(Collected data entries)
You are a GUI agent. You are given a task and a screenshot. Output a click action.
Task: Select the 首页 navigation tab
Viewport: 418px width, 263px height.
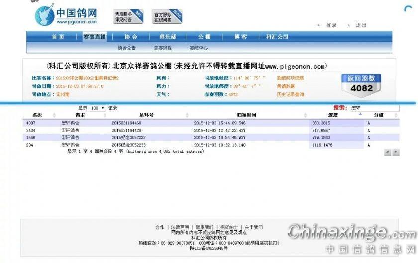pos(58,37)
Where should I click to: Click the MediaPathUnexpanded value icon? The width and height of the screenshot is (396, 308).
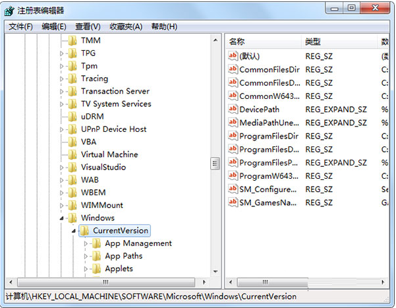(233, 123)
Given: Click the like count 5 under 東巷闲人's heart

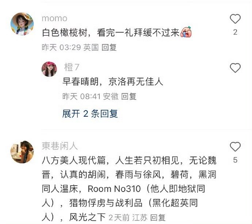Looking at the screenshot, I should click(x=235, y=160).
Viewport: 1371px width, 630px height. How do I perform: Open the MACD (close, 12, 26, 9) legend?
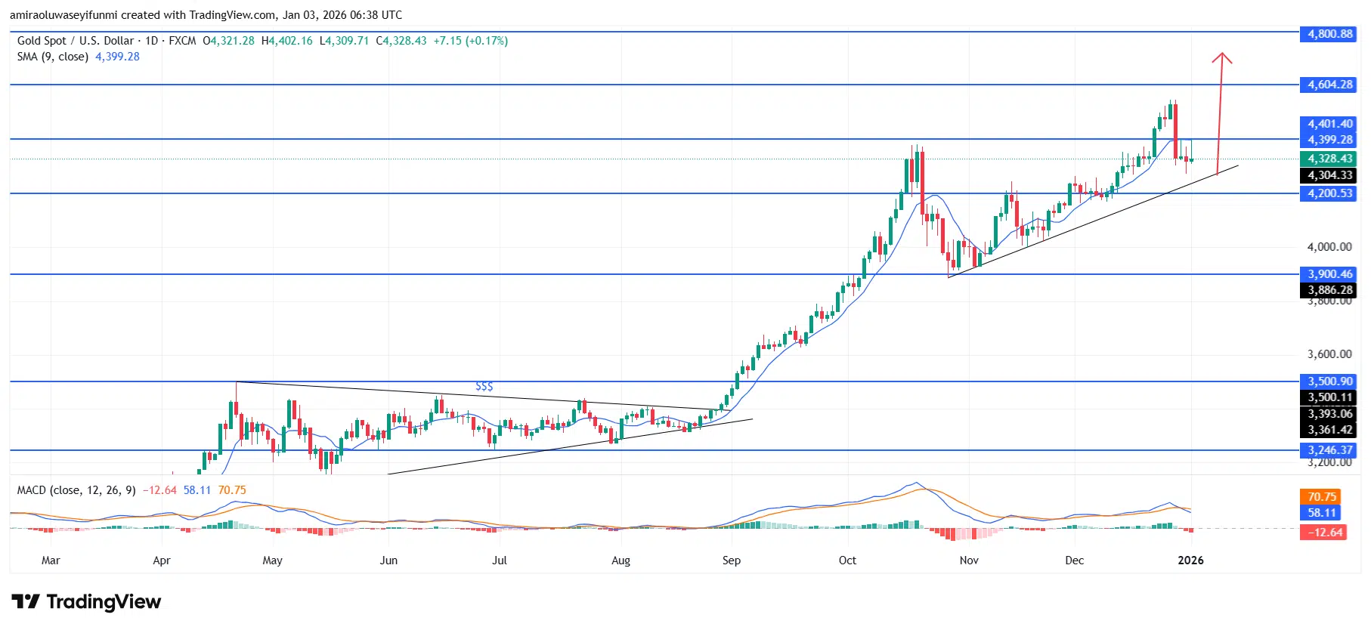(76, 490)
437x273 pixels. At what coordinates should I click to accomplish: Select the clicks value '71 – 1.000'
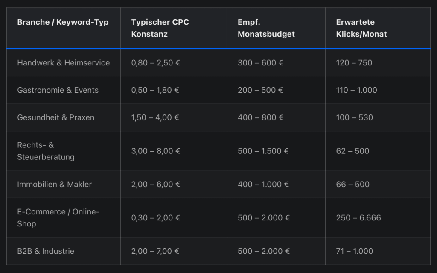coord(355,251)
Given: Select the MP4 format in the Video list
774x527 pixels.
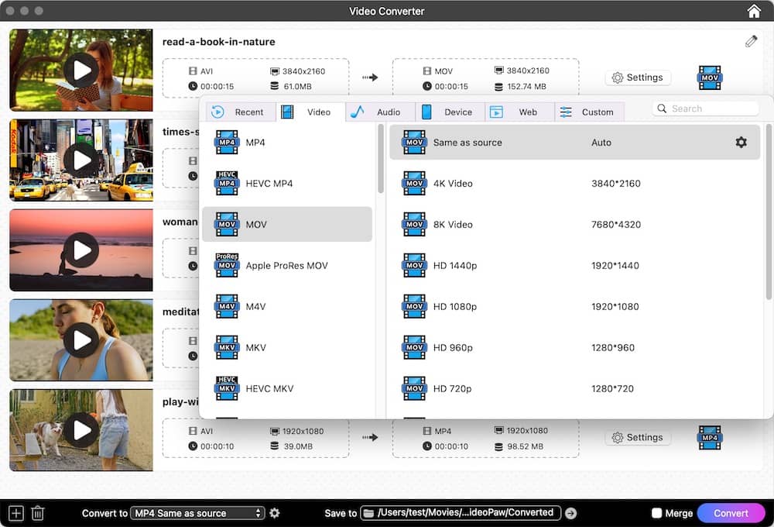Looking at the screenshot, I should click(x=255, y=142).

# AIM OF THE TASK:
Begin at the first line of the entries and end at the line containing "Given: Select the": write out each line exactly, skipping pictures.

# TASK ANSWER:
You are a GUI agent. You are given a task and a screenshot. Output a click action.
Task: Select the 首页 navigation tab
Viewport: 418px width, 263px height.
pos(58,37)
Where should I click to: Click the MediaPathUnexpanded value icon? The width and height of the screenshot is (396, 308).
(233, 123)
Given: Click the like count 5 under 東巷闲人's heart

Looking at the screenshot, I should click(x=235, y=160).
Viewport: 1371px width, 630px height. How do I perform: Open the MACD (close, 12, 26, 9) legend?
(76, 490)
437x273 pixels. At what coordinates should I click to accomplish: Select the clicks value '71 – 1.000'
coord(355,251)
Given: Select the MP4 format in the Video list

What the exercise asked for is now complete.